The answer to the birthday problem comes as a surprise to most of us. If you have not heard about this puzzle, you may read one of my earlier posts. At the same time, it is far less controversial than, say, the Monty Hall problem, as the former can be solved mathematically without much ambiguity.
A similar story on a Canadian lottery is narrated in the book The Drunkard’s Walk: How Randomness Rules Our Lives by Leonard Mlodinow. The officials have decided to give away 500 cars to 2.4 million of its subscribers using the unclaimed prize money of the past. They used a computer program to randomly pick 500 individuals and published the unsorted results, obviously not aware of the possibility of double-counting. And the result? One number was repeated, and a person got the car twice!

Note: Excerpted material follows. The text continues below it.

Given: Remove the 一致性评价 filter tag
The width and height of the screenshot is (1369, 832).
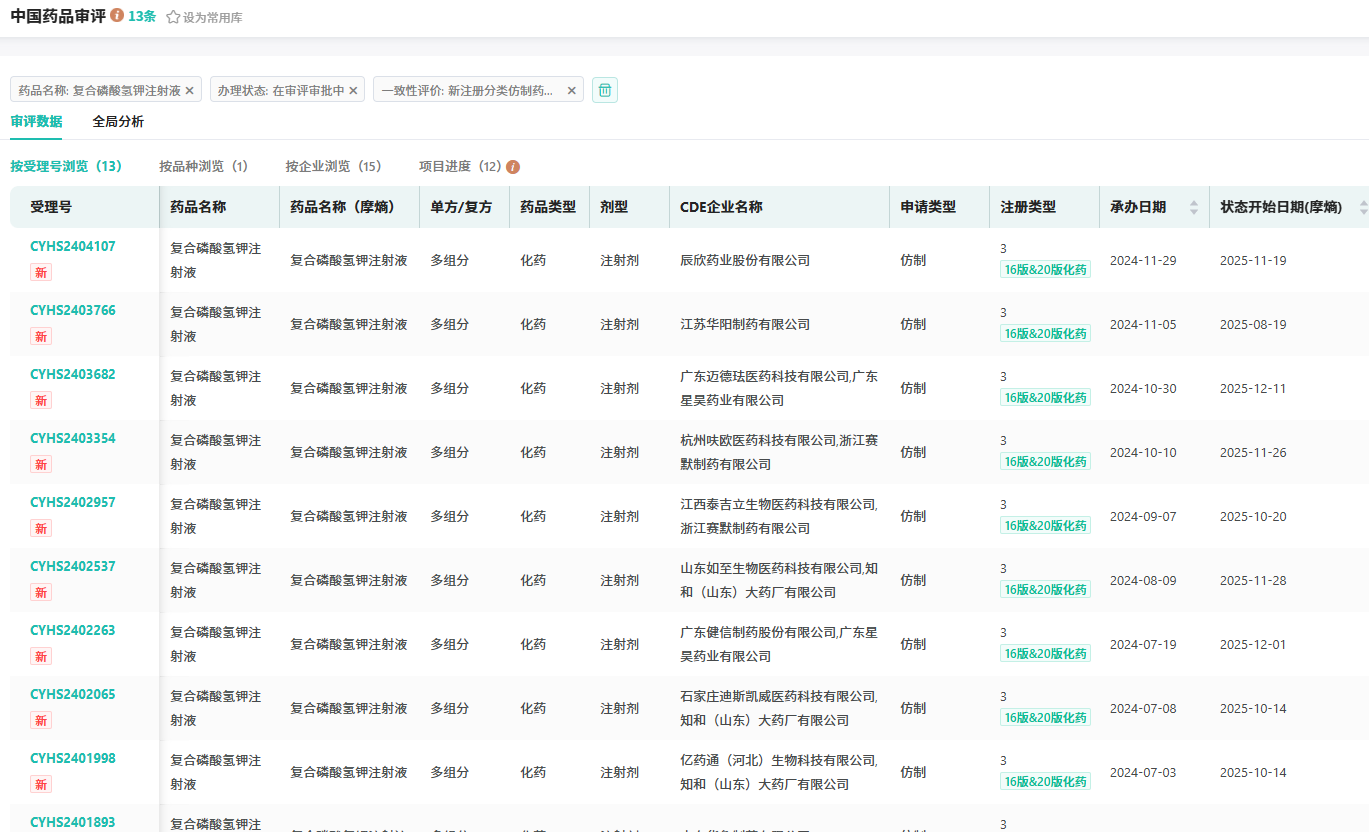Looking at the screenshot, I should pyautogui.click(x=572, y=90).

Let’s write an R code to numerically understand the probability of such an event to happen – a repeat of a number within 500, spread over 2.4 million. The program repeats a random number generation (the sample function), 500 at a time, 10000 times and averages it.
B<- 10000
n<- 500
results<- replicate(B, {
lot<- sample(1:2400000, n, replace=TRUE)
any(duplicated(lot))
})
mean(results)The program output, the probability of a repeat inside 500 numbers, is 5.4% – not an infinitesimally small number by any standard. The following plot shows how it grows with the sample size.
You will see that the repeat is almost certain before the number reaches about 4000.